_Task details_:
Would you repeat word for word the lines of the listing that follows, from the one with "Given: Open the" up to and including the one with "You are a computer-use", and leave out the images?

====================

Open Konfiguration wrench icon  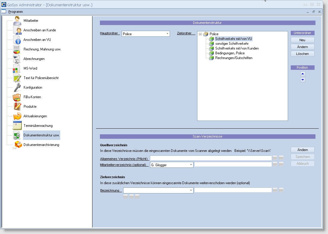(x=17, y=87)
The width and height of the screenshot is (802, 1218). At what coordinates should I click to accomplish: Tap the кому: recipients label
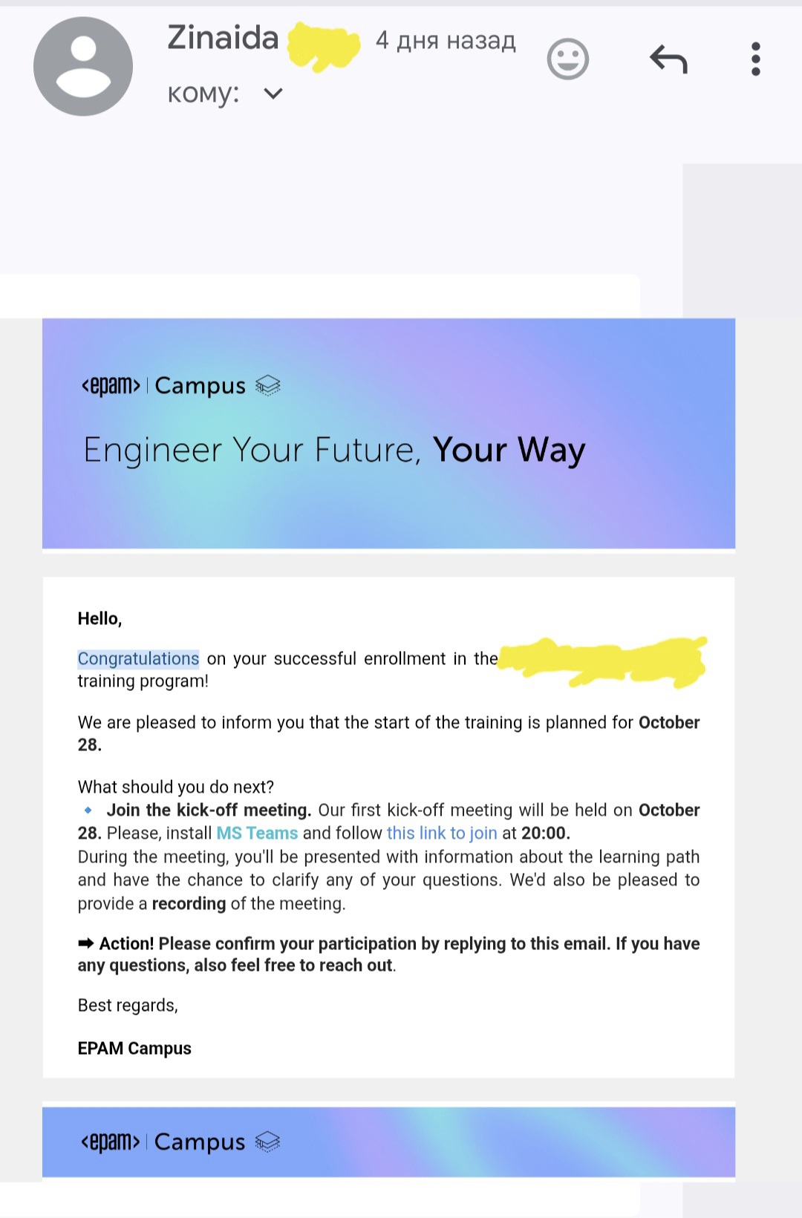click(x=203, y=94)
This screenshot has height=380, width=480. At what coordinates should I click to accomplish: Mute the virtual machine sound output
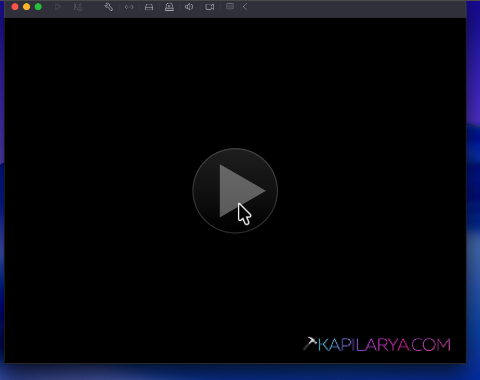tap(189, 7)
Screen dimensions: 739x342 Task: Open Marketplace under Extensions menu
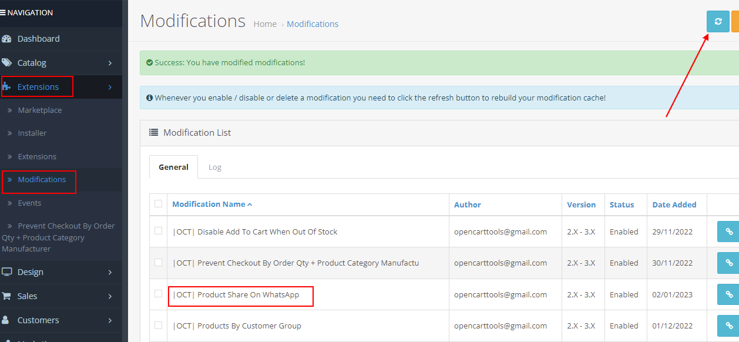click(x=39, y=110)
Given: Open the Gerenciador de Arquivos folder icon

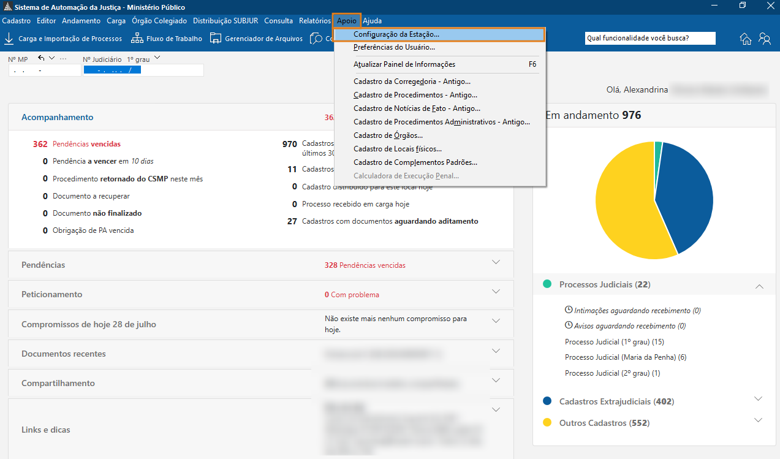Looking at the screenshot, I should (216, 39).
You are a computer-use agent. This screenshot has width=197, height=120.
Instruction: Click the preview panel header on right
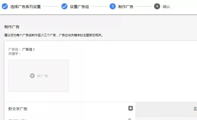coord(166,109)
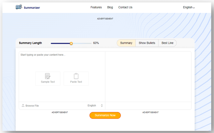Click the Sample Text document icon
The image size is (214, 133).
[x=48, y=76]
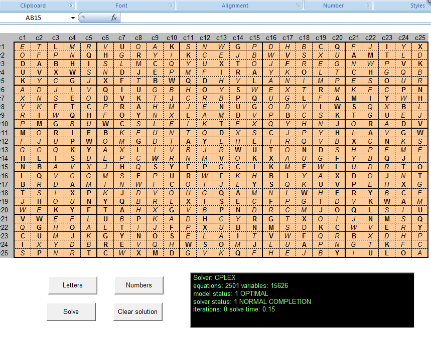Open the Font dialog launcher
Image resolution: width=431 pixels, height=337 pixels.
pos(171,6)
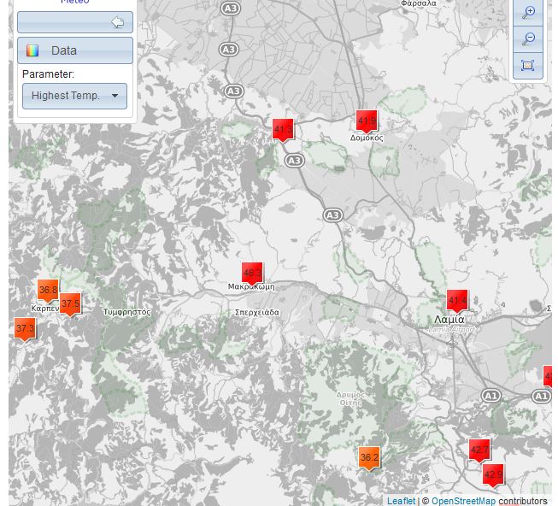Screen dimensions: 558x506
Task: Select the red temperature marker above Μακρακώμη
Action: point(252,274)
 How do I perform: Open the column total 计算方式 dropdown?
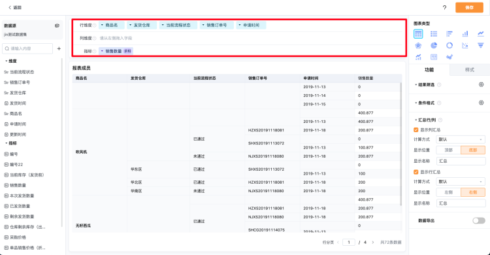tap(461, 139)
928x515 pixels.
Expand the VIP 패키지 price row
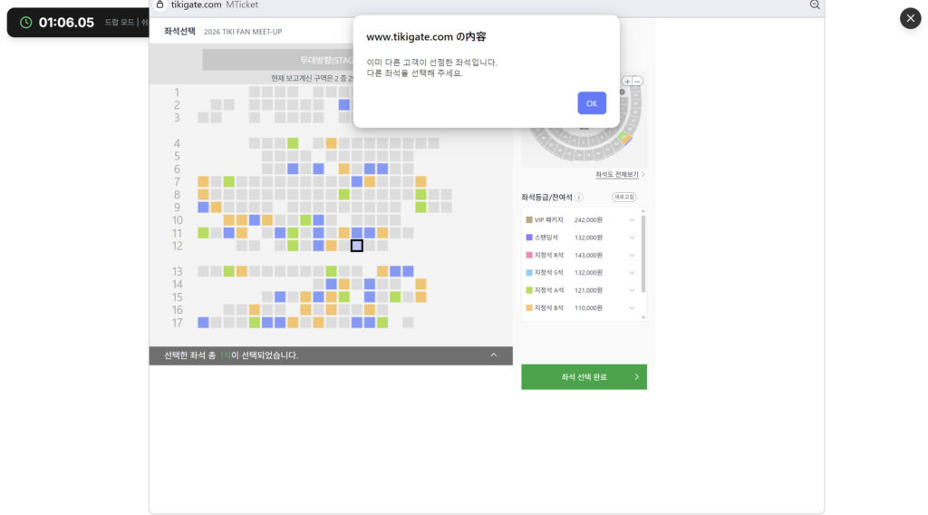pyautogui.click(x=632, y=219)
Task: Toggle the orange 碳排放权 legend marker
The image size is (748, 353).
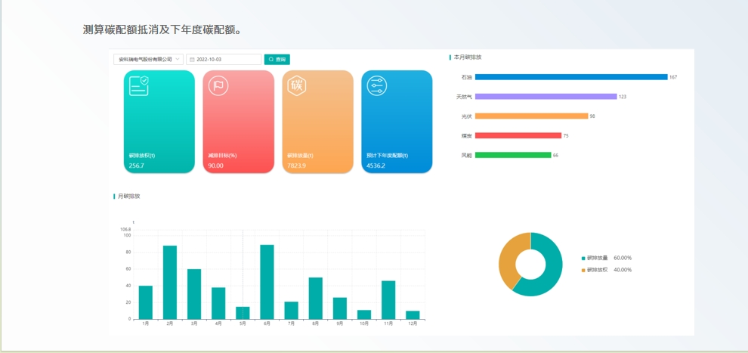Action: click(x=583, y=270)
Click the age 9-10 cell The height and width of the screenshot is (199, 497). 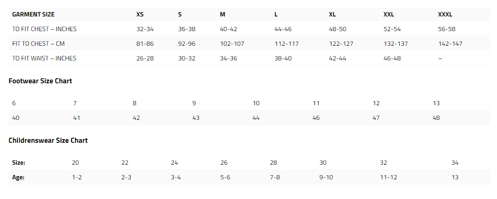coord(326,177)
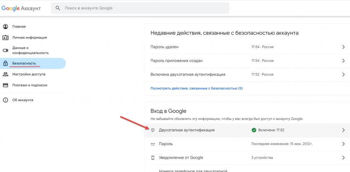
Task: Expand the Пароль приложения создан row chevron
Action: click(343, 61)
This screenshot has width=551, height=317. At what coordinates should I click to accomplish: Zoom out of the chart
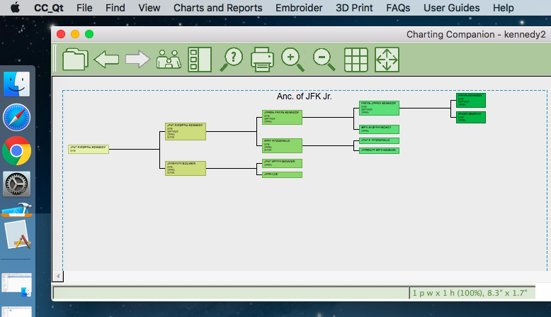pos(324,59)
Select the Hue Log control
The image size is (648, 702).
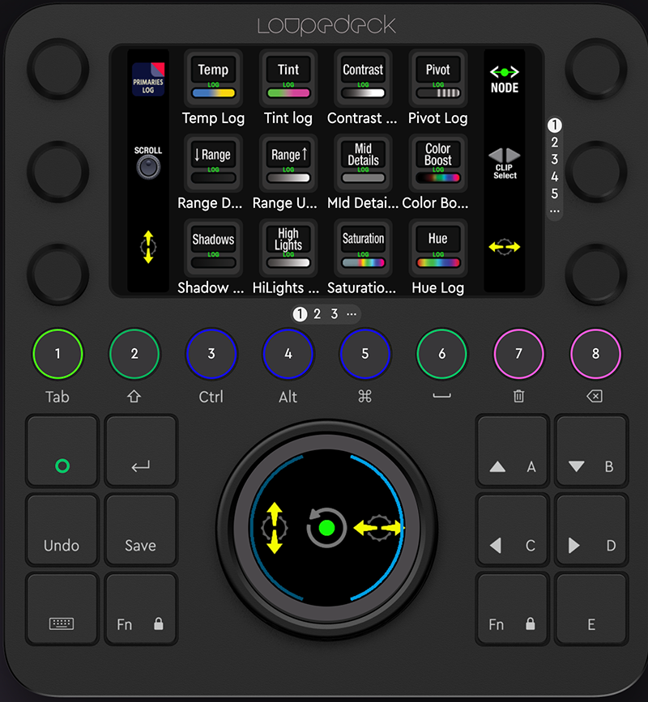[x=437, y=247]
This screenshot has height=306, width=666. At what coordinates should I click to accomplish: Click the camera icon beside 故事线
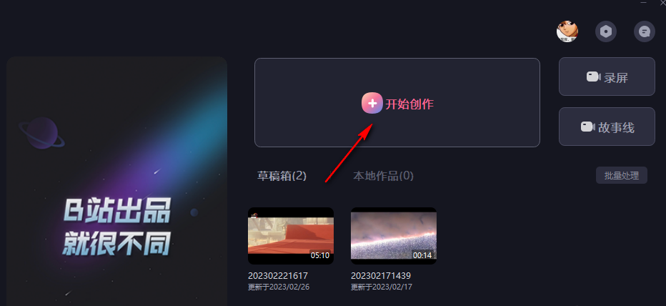587,127
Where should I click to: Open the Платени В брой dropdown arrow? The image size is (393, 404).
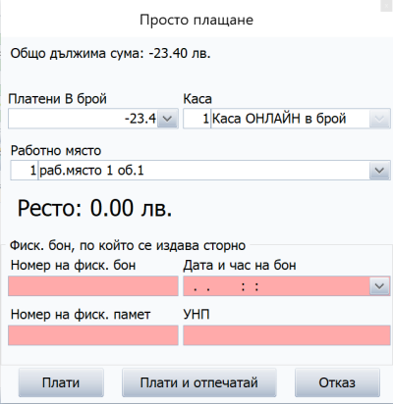(x=168, y=119)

====================

_Your solution_:
Given: Open the Gerenciador de Arquivos folder icon

Looking at the screenshot, I should (216, 39).
You are a computer-use agent. This screenshot has width=197, height=120.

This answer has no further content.